Comment by toisanji
Comment by toisanji 17 hours ago
From reading that, I'm not quite sure if they have anything figured out. I actually agree, but her notes are mostly fluff with no real info in there and I do wonder if they have anything figured out besides "collect spatial data" like imagenet.
There are actually a lot of people trying to figure out spatial intelligence, but those groups are usually in neuroscience or computational neuroscience. Here is a summary paper I wrote discussing how the entorhinal cortex, grid cells, and coordinate transformation may be the key: https://arxiv.org/abs/2210.12068 All animals are able to transform coordinates in real time to navigate their world and humans have the most coordinate representations of any known living animal. I believe human level intelligence is knowing when and how to transform these coordinate systems to extract useful information. I wrote this before the huge LLM explosion and I still personally believe it is the path forward.
> From reading that, I'm not quite sure if they have anything figured out. I actually agree, but her notes are mostly fluff with no real info in there and I do wonder if they have anything figured out besides "collect spatial data" like imagenet.

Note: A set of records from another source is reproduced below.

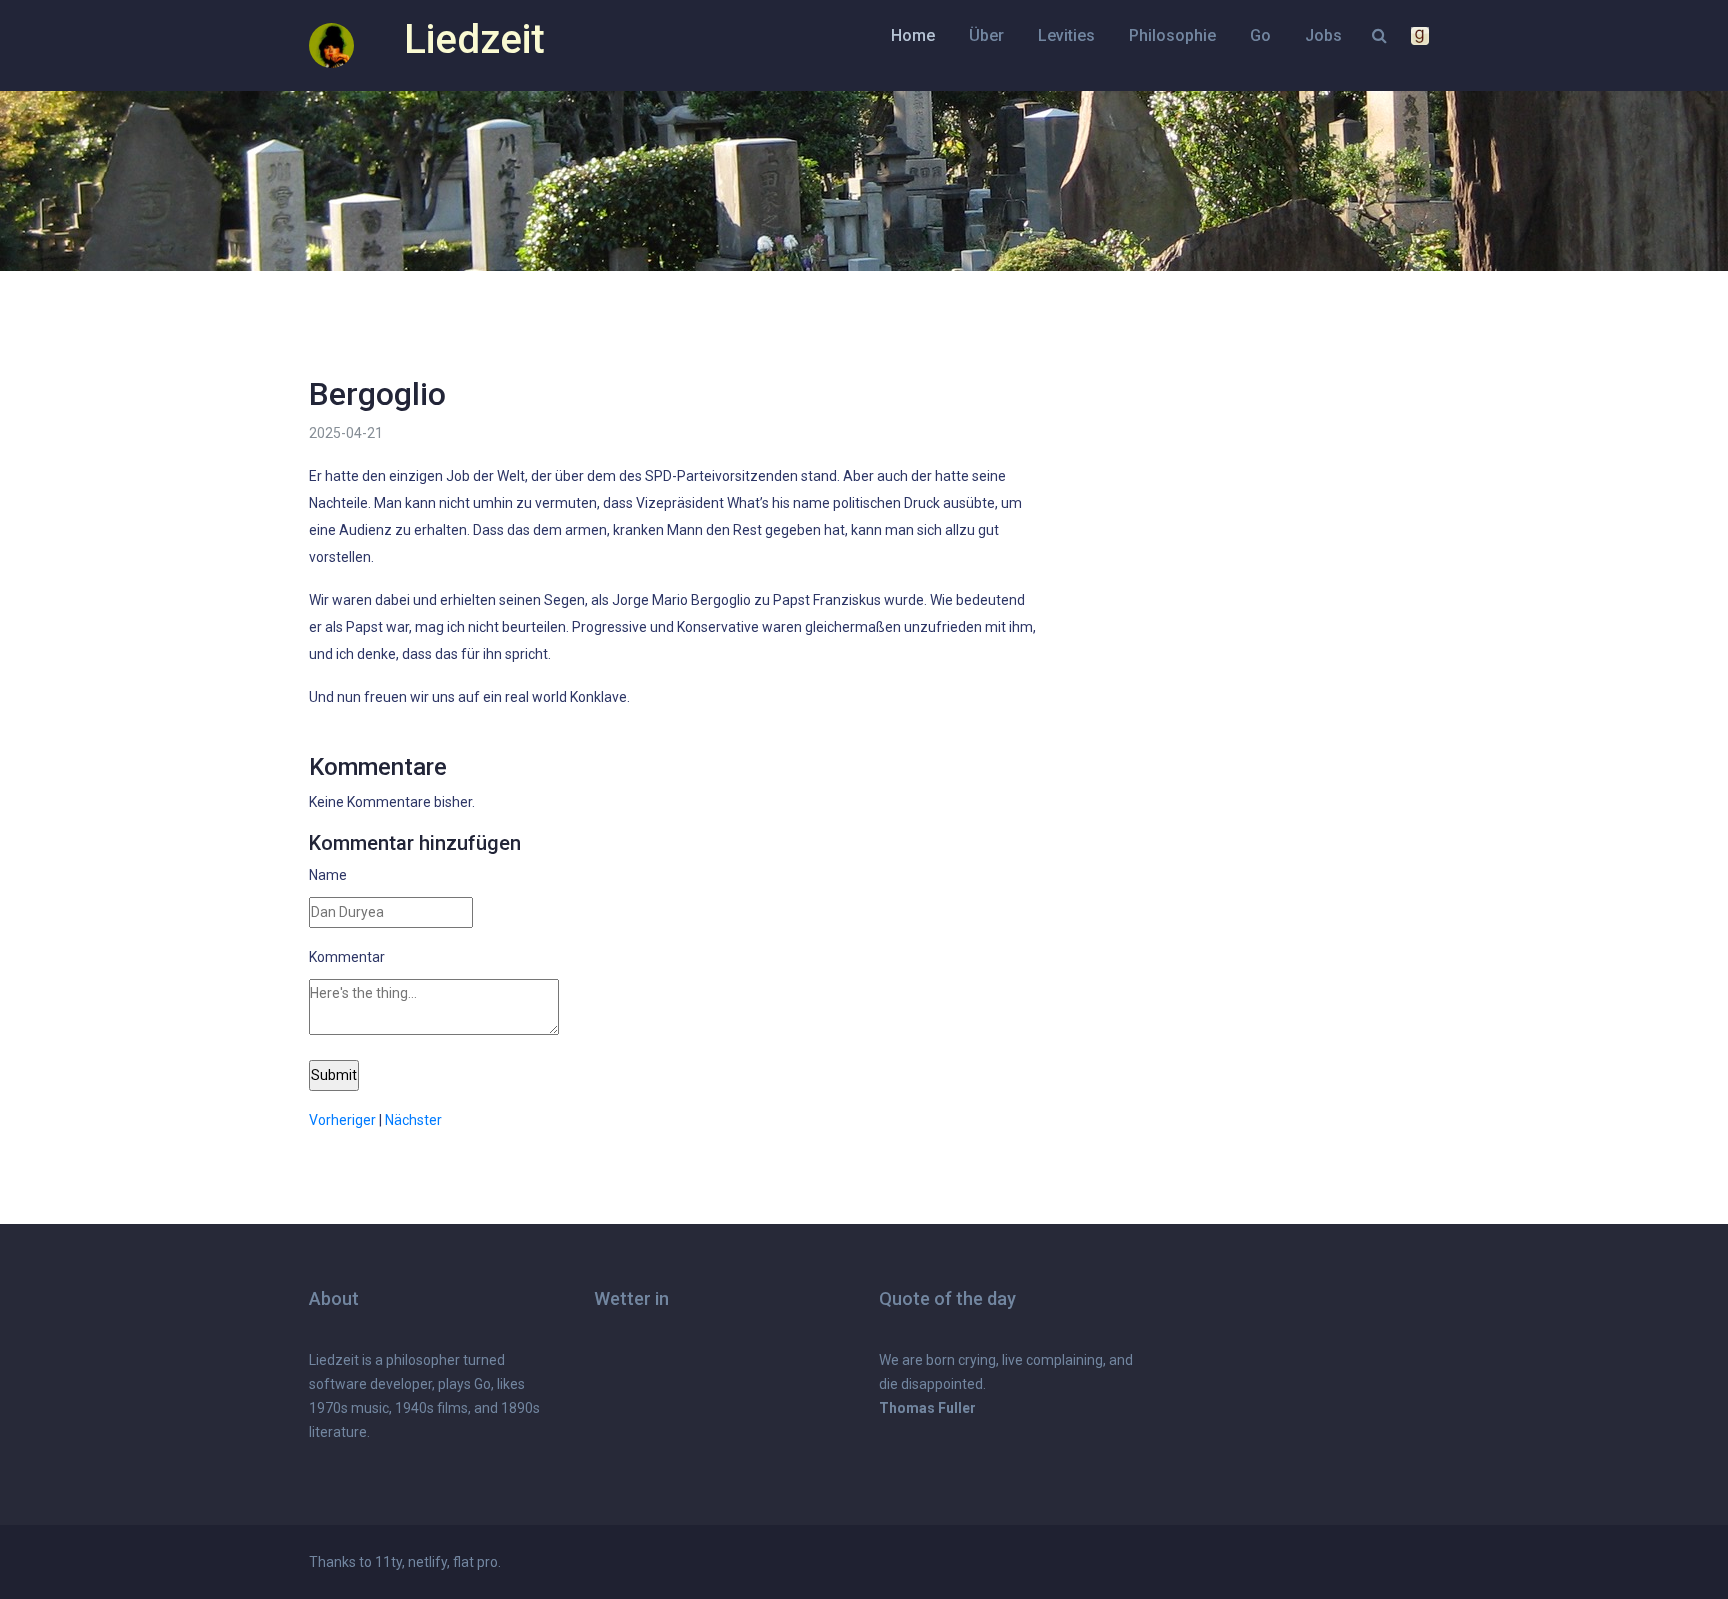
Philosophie (1172, 35)
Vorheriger (342, 1120)
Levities (1066, 35)
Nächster (413, 1120)
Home (913, 35)
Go (1260, 35)
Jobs (1323, 35)
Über (986, 35)
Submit (334, 1075)
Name (328, 875)
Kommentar (347, 957)
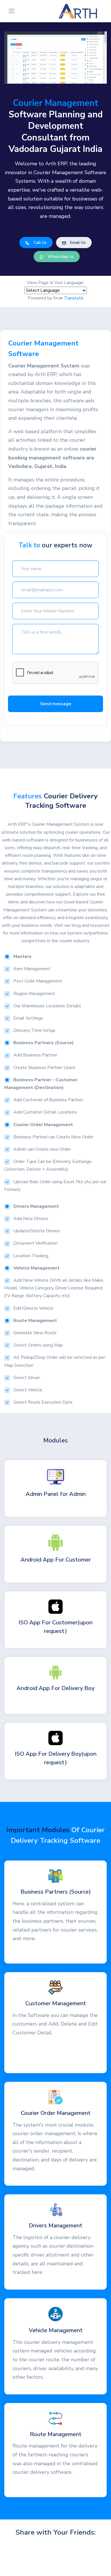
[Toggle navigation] (11, 11)
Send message (55, 704)
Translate (73, 298)
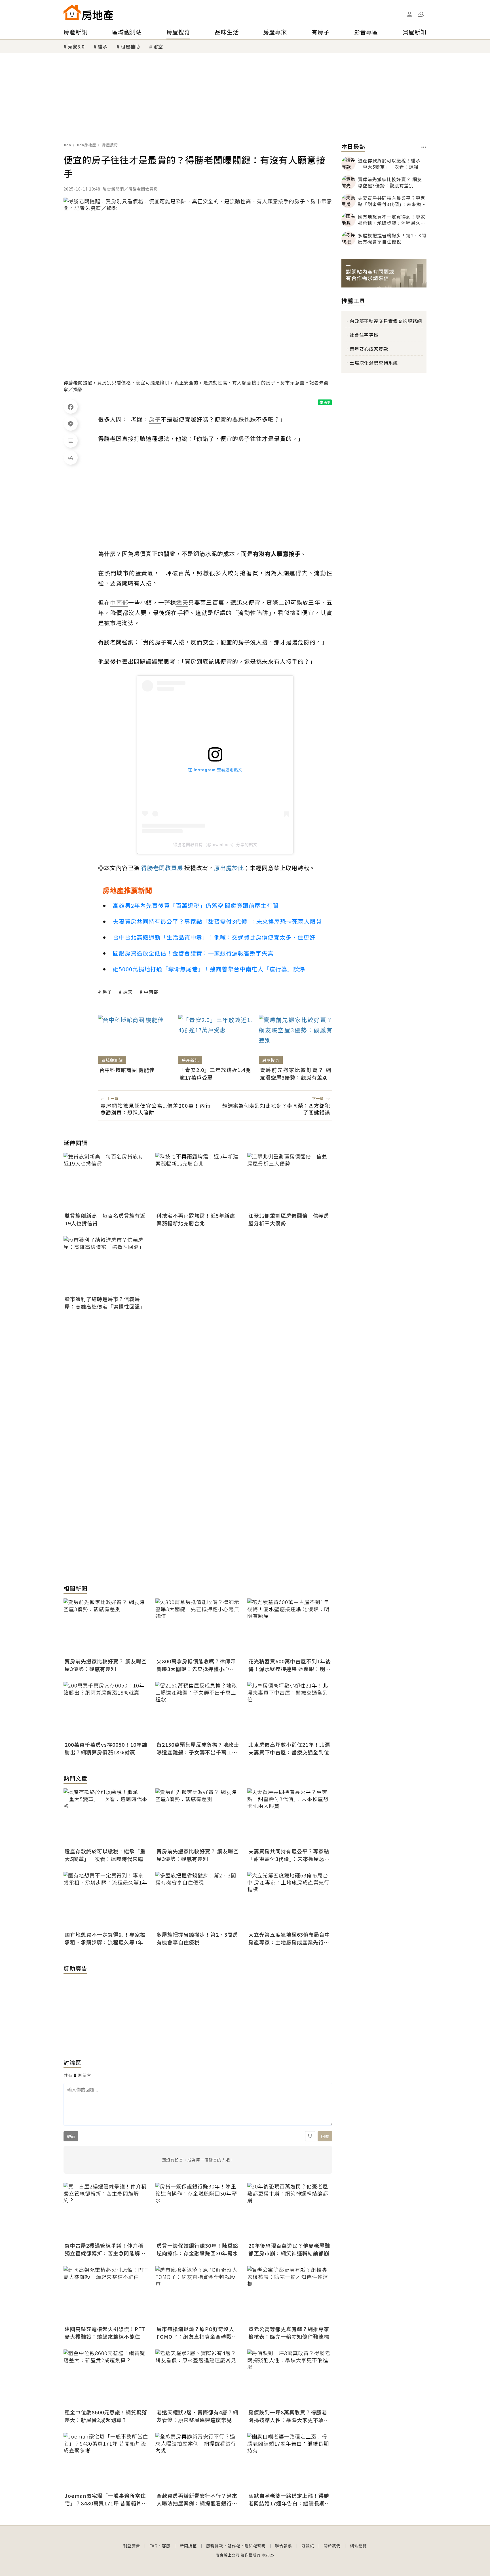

Right. I was thinking about this back in the 1990s. That resulted in a years-long detour through collision detection, physically based animation, solving stiff systems of nonlinear equations, and a way to do legged running over rough terrain. But nothing like "AI". More of a precursor to the analytical solutions of the early Boston Dynamics era.
Work today seems to throw vast amounts of compute at the problem and hope a learning system will come up with a useful internal representation of the spatial world. It's the "bitter lesson" approach. Maybe it will work. Robotic legged locomotion is pretty good now. Manipulation in unstructured situations still sucks. It's amazing how bad it is. There are videos of unstructured robot manipulation from McCarthy's lab at Stanford in the 1960s. They're not that much worse than videos today.
I used to make the comment, pre-LLM, that we needed to get to mouse/squirrel level intelligence rather than trying to get to human level abstract AI. But we got abstract AI first. That surprised me.
There's some progress in video generation which takes a short clip and extrapolates what happens next. That's a promising line of development. The key to "common sense" is being able to predict what happens next well enough to avoid big mistakes in the short term, a few seconds. How's that coming along? And what's the internal world model, assuming we even know?